**Available data**
►

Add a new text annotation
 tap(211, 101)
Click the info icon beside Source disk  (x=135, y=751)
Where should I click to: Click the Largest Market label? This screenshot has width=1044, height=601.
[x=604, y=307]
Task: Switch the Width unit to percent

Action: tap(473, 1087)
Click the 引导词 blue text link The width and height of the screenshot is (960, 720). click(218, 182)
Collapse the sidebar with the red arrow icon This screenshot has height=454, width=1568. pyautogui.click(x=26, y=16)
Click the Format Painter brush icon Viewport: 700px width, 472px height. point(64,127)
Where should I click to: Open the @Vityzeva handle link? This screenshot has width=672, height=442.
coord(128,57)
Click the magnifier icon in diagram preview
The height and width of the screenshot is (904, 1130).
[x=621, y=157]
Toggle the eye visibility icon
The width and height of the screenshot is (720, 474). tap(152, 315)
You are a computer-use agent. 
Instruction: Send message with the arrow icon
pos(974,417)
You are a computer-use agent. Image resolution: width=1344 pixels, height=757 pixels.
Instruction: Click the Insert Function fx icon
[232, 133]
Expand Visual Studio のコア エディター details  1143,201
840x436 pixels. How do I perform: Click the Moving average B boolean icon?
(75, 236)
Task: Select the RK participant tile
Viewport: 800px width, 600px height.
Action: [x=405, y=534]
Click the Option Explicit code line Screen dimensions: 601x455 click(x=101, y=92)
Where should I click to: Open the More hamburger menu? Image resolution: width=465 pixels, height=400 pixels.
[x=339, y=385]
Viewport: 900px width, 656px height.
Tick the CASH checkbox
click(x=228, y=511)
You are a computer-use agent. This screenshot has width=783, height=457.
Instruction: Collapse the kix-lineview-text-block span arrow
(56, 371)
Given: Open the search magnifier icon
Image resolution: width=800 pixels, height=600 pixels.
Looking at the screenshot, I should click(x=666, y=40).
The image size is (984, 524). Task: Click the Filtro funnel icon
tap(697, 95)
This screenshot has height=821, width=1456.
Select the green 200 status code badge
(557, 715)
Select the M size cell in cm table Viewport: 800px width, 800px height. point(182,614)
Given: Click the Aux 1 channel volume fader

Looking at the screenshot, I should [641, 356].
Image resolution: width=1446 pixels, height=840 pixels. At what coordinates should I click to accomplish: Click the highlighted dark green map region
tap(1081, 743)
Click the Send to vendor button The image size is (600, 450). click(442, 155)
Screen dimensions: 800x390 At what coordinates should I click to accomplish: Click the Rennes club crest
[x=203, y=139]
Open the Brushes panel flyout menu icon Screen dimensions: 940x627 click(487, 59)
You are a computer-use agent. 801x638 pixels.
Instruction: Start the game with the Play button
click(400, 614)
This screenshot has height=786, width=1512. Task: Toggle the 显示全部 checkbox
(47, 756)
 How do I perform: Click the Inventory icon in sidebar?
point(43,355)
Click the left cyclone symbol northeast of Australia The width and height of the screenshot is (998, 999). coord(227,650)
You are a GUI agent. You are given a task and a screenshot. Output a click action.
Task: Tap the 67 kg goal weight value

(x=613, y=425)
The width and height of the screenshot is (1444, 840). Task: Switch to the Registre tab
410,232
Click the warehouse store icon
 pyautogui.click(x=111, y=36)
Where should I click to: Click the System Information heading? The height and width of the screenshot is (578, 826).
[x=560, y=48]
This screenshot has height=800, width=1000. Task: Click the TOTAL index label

◄

**Assigned task**
Would you return the whole listing exactly as written?

**Solution to this task**
Add a new text annotation
 tap(211, 101)
Click the info icon beside Source disk  (x=135, y=751)
Where should I click to: Click the Largest Market label? This screenshot has width=1044, height=601.
[x=604, y=307]
Task: Switch the Width unit to percent

Action: tap(473, 1087)
Click the 引导词 blue text link The width and height of the screenshot is (960, 720). click(218, 182)
Collapse the sidebar with the red arrow icon This screenshot has height=454, width=1568. pyautogui.click(x=26, y=16)
Click the Format Painter brush icon Viewport: 700px width, 472px height. point(64,127)
Where should I click to: Open the @Vityzeva handle link? This screenshot has width=672, height=442.
coord(128,57)
Click the magnifier icon in diagram preview
The height and width of the screenshot is (904, 1130).
[x=621, y=157]
Toggle the eye visibility icon
The width and height of the screenshot is (720, 474). tap(152, 315)
You are a computer-use agent. 
Instruction: Send message with the arrow icon
pos(974,417)
You are a computer-use agent. Image resolution: width=1344 pixels, height=757 pixels.
Instruction: Click the Insert Function fx icon
[232, 133]
Expand Visual Studio のコア エディター details  1143,201
840x436 pixels. How do I perform: Click the Moving average B boolean icon?
(75, 236)
Task: Select the RK participant tile
Viewport: 800px width, 600px height.
Action: [x=405, y=534]
Click the Option Explicit code line Screen dimensions: 601x455 click(x=101, y=92)
Where should I click to: Open the More hamburger menu? Image resolution: width=465 pixels, height=400 pixels.
[x=339, y=385]
Viewport: 900px width, 656px height.
Tick the CASH checkbox
click(x=228, y=511)
You are a computer-use agent. This screenshot has width=783, height=457.
Instruction: Collapse the kix-lineview-text-block span arrow
(56, 371)
Given: Open the search magnifier icon
Image resolution: width=800 pixels, height=600 pixels.
Looking at the screenshot, I should click(x=666, y=40).
The image size is (984, 524). Task: Click the Filtro funnel icon
tap(697, 95)
This screenshot has height=821, width=1456.
Select the green 200 status code badge
(557, 715)
Select the M size cell in cm table Viewport: 800px width, 800px height. point(182,614)
Given: Click the Aux 1 channel volume fader

Looking at the screenshot, I should [641, 356].
Image resolution: width=1446 pixels, height=840 pixels. At what coordinates should I click to accomplish: Click the highlighted dark green map region
tap(1081, 743)
Click the Send to vendor button The image size is (600, 450). click(442, 155)
Screen dimensions: 800x390 At what coordinates should I click to accomplish: Click the Rennes club crest
[x=203, y=139]
Open the Brushes panel flyout menu icon Screen dimensions: 940x627 click(487, 59)
You are a computer-use agent. 801x638 pixels.
Instruction: Start the game with the Play button
click(400, 614)
This screenshot has height=786, width=1512. Task: Toggle the 显示全部 checkbox
(47, 756)
 How do I perform: Click the Inventory icon in sidebar?
point(43,355)
Click the left cyclone symbol northeast of Australia The width and height of the screenshot is (998, 999). coord(227,650)
You are a GUI agent. You are given a task and a screenshot. Output a click action.
Task: Tap the 67 kg goal weight value

(x=613, y=425)
The width and height of the screenshot is (1444, 840). Task: Switch to the Registre tab
410,232
Click the warehouse store icon
 pyautogui.click(x=111, y=36)
Where should I click to: Click the System Information heading? The height and width of the screenshot is (578, 826).
[x=560, y=48]
This screenshot has height=800, width=1000. Task: Click the TOTAL index label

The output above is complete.